An Empty Ballroom

"Clara Bow" By: Victoria Morse

An Empty Ballroom by Mirabella Markarian

We are visiting Grandma today, Dad says, and I sigh. Visiting Grandma and Grandpa means sitting on the floor of their apartment and playing with their old chess set for hours. It means awkwardly greeting her to no response and kissing her on the cheek. It means pretending I don’t hear my Grandfather’s soft sobs from the other room. I am always glad to leave. 

     On days when I am bored of chess, I stare at the photographs arranged neatly on their dresser. Pictures of my grandmother when she could walk and talk. I couldn’t believe the woman in the photographs and the one in the wheelchair was the same person.  

     Their apartment is small, and her room is even smaller. I like to touch her necklaces, encrusted with bright, gleaming jewels, and her earrings, pretty and delicate just like her. Her watches are my favorite; the little watch faces gleam as I turn them toward the light. Sometimes I flip through photo albums. My grandmother playing with little me, laughing and cradling me in her arms. Her eyes crinkled at the corners, once so full of light and love, now dull and empty.  
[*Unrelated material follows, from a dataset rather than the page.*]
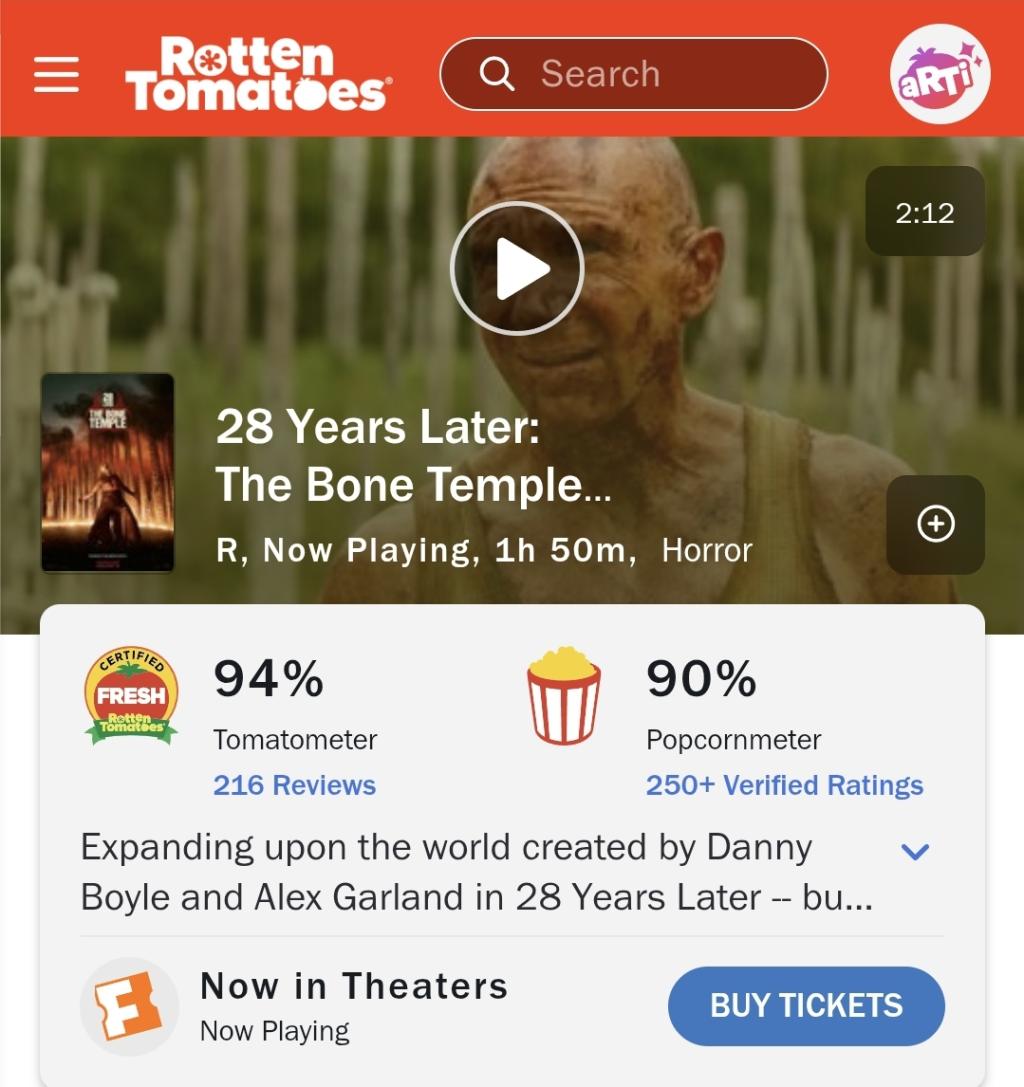The image size is (1024, 1087).
Task: Tap the popcorn bucket Popcornmeter icon
Action: tap(564, 695)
     There were good and bad days. On the good days, she would be on the couch, watching Shirley Temple or any old black and white show. I would watch sometimes, but it was mostly to hear her laugh, like birdsong. Then she would smile, and her eyes would light up, and I knew she could see me. Hi Grandma, I say.
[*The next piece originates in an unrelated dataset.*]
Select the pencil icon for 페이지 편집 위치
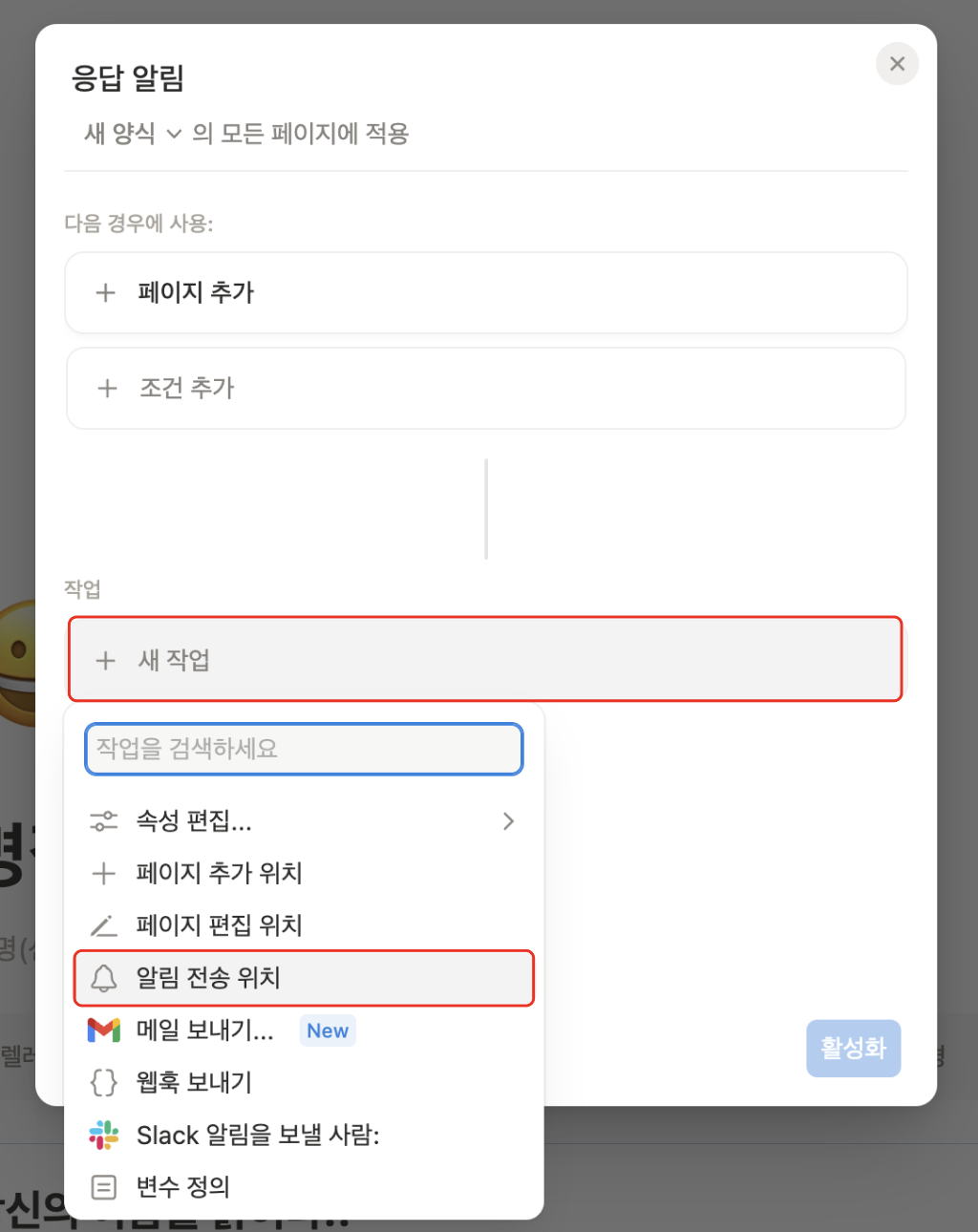 tap(102, 924)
     On the bad days, she must have felt trapped inside her mind. Trying to piece together forgotten faces and memories, slipping away, just out of reach. An old ballroom recording of her past playing on loop, slowly becoming more and more incoherent. Muffled. A confusing mesh of sounds, record scratches and all. She used to hum sweet little melodies, and Dad would smile sadly. She is quiet now.

     She slept a lot. Sometimes she would sleep through our entire visit. On those days, Dad would speak in a hushed whisper with my aunt and grandfather in the kitchen. On those days, the quiet was too loud. 
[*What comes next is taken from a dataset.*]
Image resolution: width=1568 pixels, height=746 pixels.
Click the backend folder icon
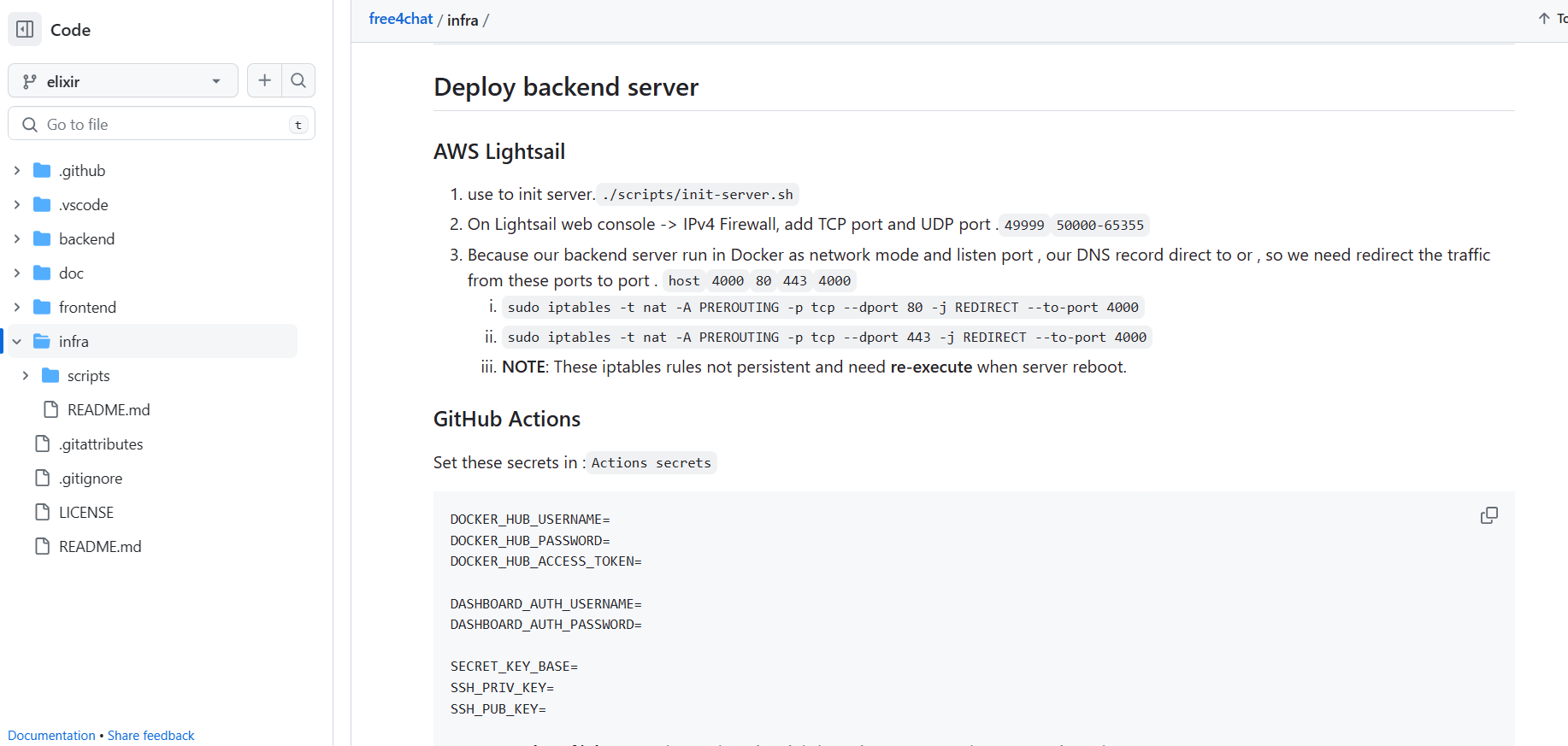42,238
     Her name was Diane, and my family tells me I have her eyes. Hazel. Brown in the center, and green all around, like golden honey in the sunlight. Not blue like my mother’s, or brown like my father’s. She and I shared this, at least.

      I knew she was dying from the way her little body pressed into her mattress for warmth, huddled under the blankets. Her hand, withered and small in mine, her legs, weak and thin under the covers from so many years of disuse. A husk of the beautiful woman I never got to meet. 

     When she died, I didn’t cry. I was sadder for the ones who knew her when she was herself. Grandpa cries for her, and I cry for him.

     Diane, honey, say hi to your grandchildren. See them? Right there?

     I gaze into her eyes, the same as mine, for a flash of recognition, the slightest change in her delicate features.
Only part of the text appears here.